__Input for this task__
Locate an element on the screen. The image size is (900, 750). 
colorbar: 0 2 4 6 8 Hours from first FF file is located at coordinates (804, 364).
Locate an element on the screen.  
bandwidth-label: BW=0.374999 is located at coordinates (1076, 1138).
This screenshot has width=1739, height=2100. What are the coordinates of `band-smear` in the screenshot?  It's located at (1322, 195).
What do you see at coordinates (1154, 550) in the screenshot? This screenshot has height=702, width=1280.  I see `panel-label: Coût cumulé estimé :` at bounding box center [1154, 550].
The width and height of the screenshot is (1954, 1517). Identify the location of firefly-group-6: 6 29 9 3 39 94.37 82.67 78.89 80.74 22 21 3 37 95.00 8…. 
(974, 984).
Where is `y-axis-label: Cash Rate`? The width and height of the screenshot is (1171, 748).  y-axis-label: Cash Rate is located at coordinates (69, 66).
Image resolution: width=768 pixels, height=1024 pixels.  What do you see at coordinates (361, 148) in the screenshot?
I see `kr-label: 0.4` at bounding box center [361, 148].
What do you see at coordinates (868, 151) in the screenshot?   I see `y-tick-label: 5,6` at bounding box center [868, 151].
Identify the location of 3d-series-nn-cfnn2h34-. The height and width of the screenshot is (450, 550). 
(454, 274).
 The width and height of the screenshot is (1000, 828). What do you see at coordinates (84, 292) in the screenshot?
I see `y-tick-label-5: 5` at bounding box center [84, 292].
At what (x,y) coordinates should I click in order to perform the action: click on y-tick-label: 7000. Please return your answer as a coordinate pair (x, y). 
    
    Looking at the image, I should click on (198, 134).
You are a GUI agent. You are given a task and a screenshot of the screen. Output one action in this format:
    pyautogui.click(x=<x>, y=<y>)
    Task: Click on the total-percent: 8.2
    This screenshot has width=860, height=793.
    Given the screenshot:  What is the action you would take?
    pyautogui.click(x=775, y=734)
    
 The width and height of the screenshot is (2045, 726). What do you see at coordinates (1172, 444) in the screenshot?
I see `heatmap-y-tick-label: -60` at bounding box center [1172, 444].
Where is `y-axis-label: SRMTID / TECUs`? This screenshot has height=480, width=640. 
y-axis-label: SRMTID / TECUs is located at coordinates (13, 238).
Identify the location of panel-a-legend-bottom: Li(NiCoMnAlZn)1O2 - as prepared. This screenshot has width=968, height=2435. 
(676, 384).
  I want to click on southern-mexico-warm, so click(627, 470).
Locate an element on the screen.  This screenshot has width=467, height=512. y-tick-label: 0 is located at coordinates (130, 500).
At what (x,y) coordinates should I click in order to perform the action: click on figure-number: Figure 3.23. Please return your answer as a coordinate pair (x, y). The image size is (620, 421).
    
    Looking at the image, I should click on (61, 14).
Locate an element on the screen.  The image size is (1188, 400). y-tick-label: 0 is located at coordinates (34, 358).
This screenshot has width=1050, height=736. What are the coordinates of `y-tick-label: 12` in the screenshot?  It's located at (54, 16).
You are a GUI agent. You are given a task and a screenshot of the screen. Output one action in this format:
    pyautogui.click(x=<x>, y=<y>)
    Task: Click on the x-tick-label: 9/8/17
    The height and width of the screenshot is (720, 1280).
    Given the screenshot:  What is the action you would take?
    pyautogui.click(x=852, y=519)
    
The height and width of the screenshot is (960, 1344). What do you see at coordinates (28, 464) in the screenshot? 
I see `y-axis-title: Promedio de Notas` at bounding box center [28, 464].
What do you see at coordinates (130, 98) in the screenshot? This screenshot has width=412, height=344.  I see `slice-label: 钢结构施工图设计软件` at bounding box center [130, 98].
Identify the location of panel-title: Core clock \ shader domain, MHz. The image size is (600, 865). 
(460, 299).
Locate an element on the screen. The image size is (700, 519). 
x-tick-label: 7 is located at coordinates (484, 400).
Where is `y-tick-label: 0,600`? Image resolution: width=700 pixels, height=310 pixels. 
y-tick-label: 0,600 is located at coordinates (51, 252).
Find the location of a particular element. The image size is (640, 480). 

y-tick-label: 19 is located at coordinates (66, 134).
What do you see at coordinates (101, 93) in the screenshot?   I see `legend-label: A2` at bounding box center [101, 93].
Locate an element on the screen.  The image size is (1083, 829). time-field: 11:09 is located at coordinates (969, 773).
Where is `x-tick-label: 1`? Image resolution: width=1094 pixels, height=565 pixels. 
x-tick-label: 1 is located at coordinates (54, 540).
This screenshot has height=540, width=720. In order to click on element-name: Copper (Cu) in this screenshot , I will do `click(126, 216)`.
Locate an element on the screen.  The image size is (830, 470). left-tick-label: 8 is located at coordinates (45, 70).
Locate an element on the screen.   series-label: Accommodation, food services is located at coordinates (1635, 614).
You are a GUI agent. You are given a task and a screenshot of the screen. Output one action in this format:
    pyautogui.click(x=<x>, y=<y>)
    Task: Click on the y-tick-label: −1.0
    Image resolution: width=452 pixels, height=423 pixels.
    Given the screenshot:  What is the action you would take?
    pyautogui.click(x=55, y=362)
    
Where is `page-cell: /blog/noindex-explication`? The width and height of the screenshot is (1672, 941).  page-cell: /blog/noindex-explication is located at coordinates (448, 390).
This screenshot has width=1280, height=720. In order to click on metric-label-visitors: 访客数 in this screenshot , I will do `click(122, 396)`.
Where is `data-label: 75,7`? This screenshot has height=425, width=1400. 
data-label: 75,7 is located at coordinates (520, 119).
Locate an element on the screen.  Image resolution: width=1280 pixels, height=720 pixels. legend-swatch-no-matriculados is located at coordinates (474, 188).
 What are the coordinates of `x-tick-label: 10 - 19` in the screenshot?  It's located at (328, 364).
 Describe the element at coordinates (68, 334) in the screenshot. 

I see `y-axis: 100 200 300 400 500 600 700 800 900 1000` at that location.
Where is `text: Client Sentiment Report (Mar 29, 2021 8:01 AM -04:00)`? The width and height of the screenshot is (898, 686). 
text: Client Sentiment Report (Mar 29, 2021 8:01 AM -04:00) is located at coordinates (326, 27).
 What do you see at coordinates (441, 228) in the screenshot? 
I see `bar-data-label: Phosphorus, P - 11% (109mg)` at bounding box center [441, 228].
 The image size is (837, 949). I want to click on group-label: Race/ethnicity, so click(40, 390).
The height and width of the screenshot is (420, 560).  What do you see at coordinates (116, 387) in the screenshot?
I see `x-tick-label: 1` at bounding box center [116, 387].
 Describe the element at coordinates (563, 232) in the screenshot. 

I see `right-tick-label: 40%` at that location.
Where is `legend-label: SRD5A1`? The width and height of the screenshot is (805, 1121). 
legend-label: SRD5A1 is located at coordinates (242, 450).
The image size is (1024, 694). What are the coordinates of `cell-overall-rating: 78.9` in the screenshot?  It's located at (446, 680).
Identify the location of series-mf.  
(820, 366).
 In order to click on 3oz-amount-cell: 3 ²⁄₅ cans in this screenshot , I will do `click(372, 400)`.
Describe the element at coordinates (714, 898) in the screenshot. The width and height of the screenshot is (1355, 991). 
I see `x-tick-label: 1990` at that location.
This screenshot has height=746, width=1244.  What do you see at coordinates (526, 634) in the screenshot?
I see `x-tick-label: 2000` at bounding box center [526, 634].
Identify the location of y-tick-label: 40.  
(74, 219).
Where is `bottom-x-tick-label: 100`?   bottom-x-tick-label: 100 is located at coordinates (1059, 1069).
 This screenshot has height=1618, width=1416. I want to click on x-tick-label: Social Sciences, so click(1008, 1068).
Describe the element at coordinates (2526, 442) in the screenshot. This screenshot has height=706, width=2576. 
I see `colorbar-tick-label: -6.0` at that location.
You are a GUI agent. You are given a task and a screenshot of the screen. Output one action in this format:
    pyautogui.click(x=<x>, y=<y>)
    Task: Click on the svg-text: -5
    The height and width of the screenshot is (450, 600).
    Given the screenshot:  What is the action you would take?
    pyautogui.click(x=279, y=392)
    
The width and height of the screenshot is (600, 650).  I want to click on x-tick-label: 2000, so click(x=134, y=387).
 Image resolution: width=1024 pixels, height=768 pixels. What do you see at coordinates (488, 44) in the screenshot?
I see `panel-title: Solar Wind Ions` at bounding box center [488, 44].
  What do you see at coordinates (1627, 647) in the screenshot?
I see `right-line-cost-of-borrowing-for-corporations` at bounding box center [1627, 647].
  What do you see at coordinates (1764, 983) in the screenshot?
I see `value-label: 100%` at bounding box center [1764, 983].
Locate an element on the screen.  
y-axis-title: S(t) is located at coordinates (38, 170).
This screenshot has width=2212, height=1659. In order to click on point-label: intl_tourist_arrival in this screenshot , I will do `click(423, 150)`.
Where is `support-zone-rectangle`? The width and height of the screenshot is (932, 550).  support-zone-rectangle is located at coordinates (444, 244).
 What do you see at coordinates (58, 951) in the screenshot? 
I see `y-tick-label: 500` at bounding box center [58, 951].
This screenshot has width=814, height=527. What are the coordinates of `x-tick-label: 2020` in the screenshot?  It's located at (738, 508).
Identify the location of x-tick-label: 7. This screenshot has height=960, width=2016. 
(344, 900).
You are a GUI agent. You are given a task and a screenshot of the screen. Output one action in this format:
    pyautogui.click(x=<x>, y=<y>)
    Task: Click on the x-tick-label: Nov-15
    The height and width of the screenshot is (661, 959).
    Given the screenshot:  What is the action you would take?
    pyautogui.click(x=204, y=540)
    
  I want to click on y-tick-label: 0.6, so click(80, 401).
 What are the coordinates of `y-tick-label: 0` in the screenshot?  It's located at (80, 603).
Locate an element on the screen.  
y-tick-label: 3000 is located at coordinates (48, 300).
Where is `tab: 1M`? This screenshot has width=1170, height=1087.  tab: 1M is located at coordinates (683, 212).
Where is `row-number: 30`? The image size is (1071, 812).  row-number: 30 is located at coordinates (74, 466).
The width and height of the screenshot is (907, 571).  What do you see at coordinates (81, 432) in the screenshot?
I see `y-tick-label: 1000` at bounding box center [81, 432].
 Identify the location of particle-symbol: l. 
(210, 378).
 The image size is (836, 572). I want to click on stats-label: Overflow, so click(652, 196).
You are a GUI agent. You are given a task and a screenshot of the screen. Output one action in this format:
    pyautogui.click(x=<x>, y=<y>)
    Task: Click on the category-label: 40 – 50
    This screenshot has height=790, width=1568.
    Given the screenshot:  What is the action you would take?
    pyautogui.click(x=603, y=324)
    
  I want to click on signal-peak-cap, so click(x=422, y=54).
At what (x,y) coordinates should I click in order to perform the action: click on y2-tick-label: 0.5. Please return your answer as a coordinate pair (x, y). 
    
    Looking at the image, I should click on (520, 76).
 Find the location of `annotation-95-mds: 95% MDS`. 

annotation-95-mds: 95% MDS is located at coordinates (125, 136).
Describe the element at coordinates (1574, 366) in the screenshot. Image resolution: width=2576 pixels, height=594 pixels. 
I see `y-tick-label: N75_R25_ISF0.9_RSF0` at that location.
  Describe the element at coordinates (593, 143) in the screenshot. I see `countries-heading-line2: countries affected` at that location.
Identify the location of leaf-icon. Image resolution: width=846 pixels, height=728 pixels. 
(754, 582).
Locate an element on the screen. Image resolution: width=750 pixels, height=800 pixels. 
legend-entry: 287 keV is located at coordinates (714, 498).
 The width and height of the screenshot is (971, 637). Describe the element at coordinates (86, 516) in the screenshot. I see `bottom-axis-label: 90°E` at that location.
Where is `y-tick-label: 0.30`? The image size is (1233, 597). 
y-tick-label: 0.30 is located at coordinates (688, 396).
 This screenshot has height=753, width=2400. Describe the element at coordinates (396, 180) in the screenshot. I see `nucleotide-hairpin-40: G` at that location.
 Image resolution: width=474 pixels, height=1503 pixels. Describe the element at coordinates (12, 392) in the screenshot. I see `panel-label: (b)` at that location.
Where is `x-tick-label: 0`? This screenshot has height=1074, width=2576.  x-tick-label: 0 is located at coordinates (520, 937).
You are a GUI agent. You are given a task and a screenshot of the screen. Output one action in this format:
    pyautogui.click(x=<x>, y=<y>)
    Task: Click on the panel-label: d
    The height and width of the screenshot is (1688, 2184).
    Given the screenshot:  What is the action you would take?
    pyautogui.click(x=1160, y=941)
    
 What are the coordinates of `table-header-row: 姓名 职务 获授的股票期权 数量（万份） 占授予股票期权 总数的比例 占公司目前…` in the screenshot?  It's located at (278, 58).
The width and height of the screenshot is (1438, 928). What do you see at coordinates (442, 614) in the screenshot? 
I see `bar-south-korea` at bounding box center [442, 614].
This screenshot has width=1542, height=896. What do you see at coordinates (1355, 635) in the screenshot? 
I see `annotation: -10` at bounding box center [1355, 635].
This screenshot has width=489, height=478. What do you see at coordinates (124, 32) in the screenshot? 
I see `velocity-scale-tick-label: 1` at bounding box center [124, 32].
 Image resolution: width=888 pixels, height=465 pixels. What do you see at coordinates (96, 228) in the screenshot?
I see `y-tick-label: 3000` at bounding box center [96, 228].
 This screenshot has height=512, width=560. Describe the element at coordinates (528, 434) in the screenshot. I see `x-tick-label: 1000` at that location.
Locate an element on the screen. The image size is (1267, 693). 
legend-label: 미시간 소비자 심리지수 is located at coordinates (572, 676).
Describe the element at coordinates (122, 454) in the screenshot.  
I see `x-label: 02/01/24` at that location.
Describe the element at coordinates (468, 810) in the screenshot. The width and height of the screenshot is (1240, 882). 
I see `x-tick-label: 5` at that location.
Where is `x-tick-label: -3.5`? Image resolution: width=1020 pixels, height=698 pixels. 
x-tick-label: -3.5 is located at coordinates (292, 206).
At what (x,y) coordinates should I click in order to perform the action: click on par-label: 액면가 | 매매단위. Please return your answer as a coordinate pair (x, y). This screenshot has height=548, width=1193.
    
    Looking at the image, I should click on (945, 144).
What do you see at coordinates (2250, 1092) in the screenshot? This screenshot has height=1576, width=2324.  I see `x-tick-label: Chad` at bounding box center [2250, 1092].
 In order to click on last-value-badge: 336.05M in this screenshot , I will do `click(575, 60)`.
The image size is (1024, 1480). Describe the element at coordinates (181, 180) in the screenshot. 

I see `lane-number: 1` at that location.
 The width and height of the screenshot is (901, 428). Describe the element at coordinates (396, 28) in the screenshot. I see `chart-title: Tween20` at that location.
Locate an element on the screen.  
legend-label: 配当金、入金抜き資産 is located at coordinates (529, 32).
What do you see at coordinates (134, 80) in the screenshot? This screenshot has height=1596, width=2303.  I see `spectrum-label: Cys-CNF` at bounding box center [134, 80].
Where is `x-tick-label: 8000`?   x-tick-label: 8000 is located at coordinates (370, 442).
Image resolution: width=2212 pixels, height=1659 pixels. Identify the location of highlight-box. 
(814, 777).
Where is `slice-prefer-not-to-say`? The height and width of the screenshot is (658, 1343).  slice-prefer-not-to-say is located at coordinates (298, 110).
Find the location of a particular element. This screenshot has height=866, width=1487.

__Task brief__
Rewrite the stretch from the line containing "In order to click on last-value-badge: 336.05M" through the end of the material, replacing "Image resolution" with "Screen resolution" and leaving everything else unchanged. Give only those lines.

__Written response__
 In order to click on last-value-badge: 336.05M in this screenshot , I will do `click(575, 60)`.
The image size is (1024, 1480). Describe the element at coordinates (181, 180) in the screenshot. 

I see `lane-number: 1` at that location.
 The width and height of the screenshot is (901, 428). Describe the element at coordinates (396, 28) in the screenshot. I see `chart-title: Tween20` at that location.
Locate an element on the screen.  
legend-label: 配当金、入金抜き資産 is located at coordinates (529, 32).
What do you see at coordinates (134, 80) in the screenshot? This screenshot has height=1596, width=2303.  I see `spectrum-label: Cys-CNF` at bounding box center [134, 80].
Where is `x-tick-label: 8000`?   x-tick-label: 8000 is located at coordinates (370, 442).
Screen resolution: width=2212 pixels, height=1659 pixels. Identify the location of highlight-box. 
(814, 777).
Where is `slice-prefer-not-to-say`? The height and width of the screenshot is (658, 1343).  slice-prefer-not-to-say is located at coordinates (298, 110).
Find the location of a particular element. This screenshot has height=866, width=1487.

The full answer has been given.